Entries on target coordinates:
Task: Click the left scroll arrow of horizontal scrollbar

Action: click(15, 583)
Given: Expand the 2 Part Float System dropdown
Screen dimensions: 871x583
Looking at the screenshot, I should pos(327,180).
---
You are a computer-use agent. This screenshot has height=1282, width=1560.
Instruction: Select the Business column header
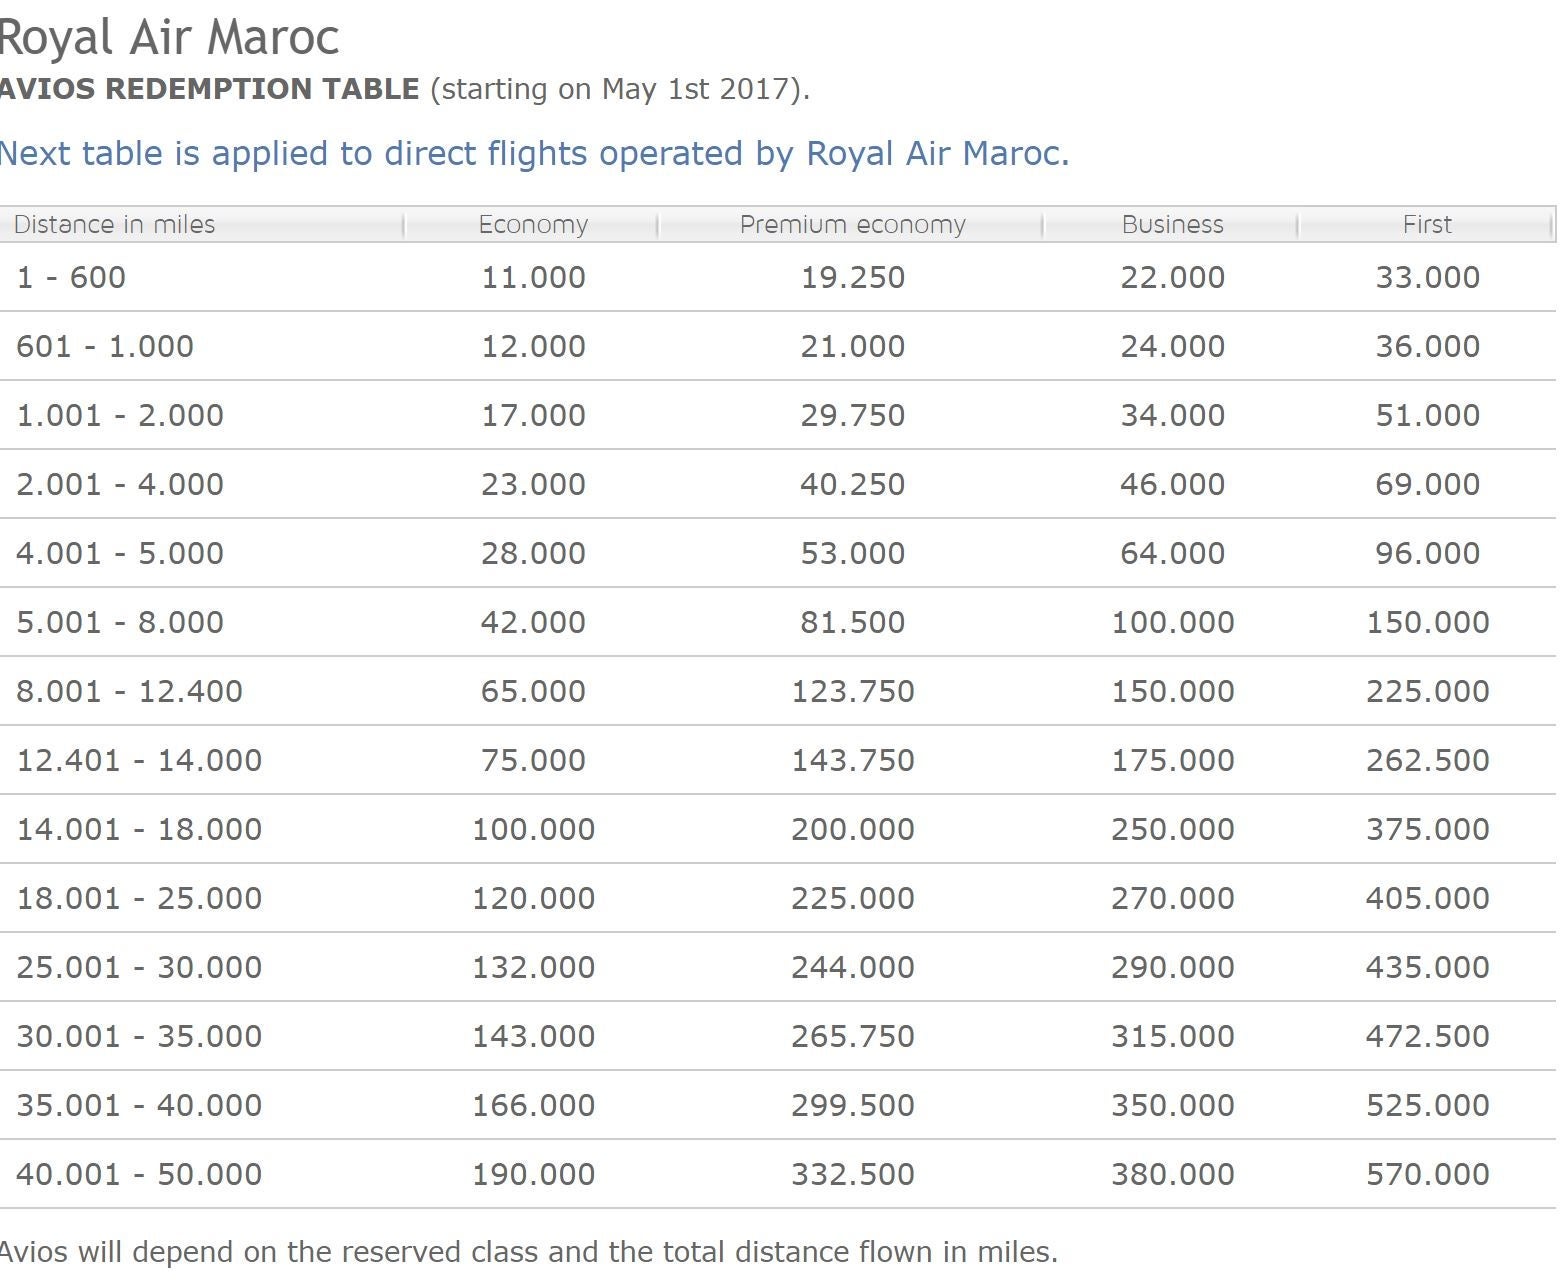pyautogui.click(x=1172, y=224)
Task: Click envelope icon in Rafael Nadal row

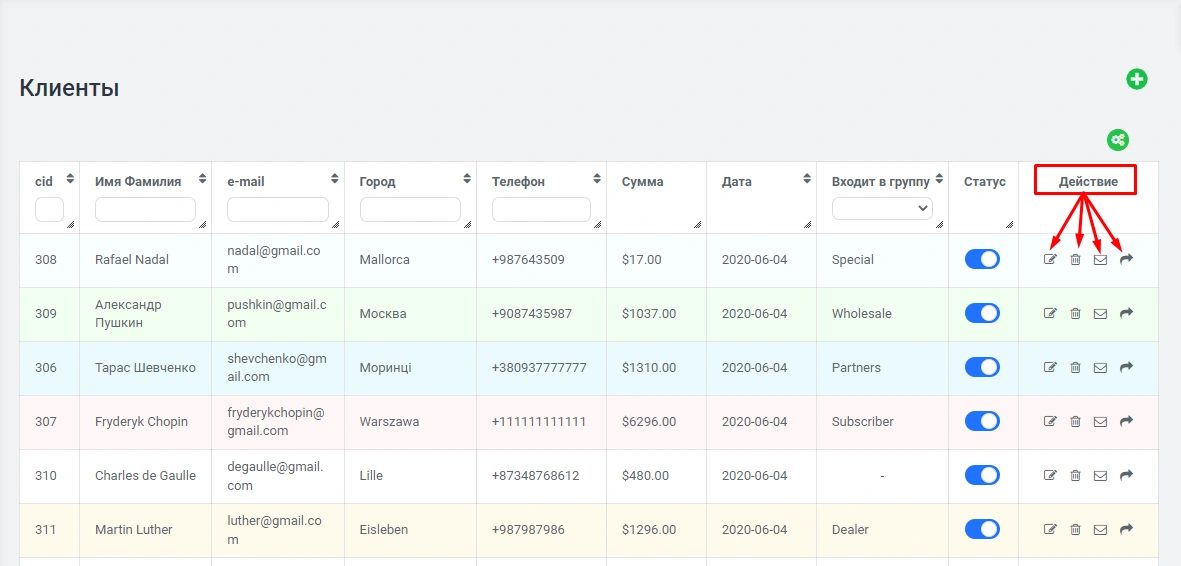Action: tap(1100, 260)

* [AIM]: Copy the entries verbatim, from the line containing "Task: Click the" through the line containing "Looking at the".

* [EXPECTED ANSWER]:
Task: Click the left scroll arrow of horizontal scrollbar

Action: click(15, 583)
Given: Expand the 2 Part Float System dropdown
Screen dimensions: 871x583
Looking at the screenshot, I should pos(327,180).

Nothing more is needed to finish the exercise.